Sunday Services
"When East Met West"
A sermon by the Rev. Judith E. Meyer
Unitarian Universalist Community Church
Santa Monica, California
November 11, 2001
Religious pluralism in America may well have begun
in Mary Moody Emerson's parlor in Concord, Massachusetts.
This smart woman lacked a formal education –
as did all women in the early 1800's –
but she was persistent and fearless
in her quest for knowledge.
Like other self-taught spinsters of her day,
she contributed far more to the intellectual life of her time
than we will ever know.
She was the one who first introduced Ralph Waldo Emerson
to the sacred scriptures of the East.
And she remained throughout her life
her acclaimed nephew's spiritual director and support.

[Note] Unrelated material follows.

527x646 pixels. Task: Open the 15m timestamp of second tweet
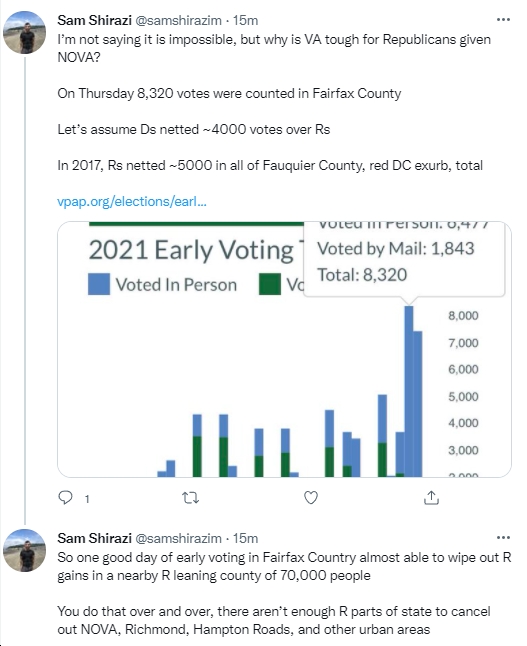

Emerson’s engagement with Hinduism began early in his life.
According to Diana Eck,
he was reading and writing about India under Aunt Mary's tutelage
while still a very young man.
Later on he picked up a copy of the Bhagavad-Gita,
an ambitious Hindu poetic epic
and philosophical treatise.
From it he acquired the insight
that religious faith can take different forms,
through ethical works,
contemplation
and ritual devotion,
and that all forms have merit.
Emerson’s friend, Henry David Thoreau,
took his copy of the Bhagavad-Gita with him
when he went to live in his cabin in the woods.

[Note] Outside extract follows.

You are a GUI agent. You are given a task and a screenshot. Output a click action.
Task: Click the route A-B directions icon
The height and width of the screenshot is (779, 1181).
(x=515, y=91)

He even took up the practice of yoga there.
Though in his writings he compared the shores of Walden Pond
to the banks of the Ganges River,
he never adopted Hinduism,
or any tradition,
as his own.
"I do not prefer one religion or philosophy to another,"
he wrote.
"I pray to be delivered from narrowness,
partiality,
exaggeration – bigotry."
Hinduism offered Emerson and Thoreau
a vision of religion
in its intensely colorful and varied possibilities,
with all its gods and rituals
and ways of practicing the faith.
In its diversity of religious images
they still found a unity of spirit.
And they welcomed these fresh expressions
as a much needed alternative
to the Christian evangelicalism of the Great Awakening
that still held sway
over much of this country.
In the encounter with the Bhagavad-Gita,
an original and challenging new approach to religion
began to take shape.
Emerson began writing about it
in his Transcendentalist journal, the Dial.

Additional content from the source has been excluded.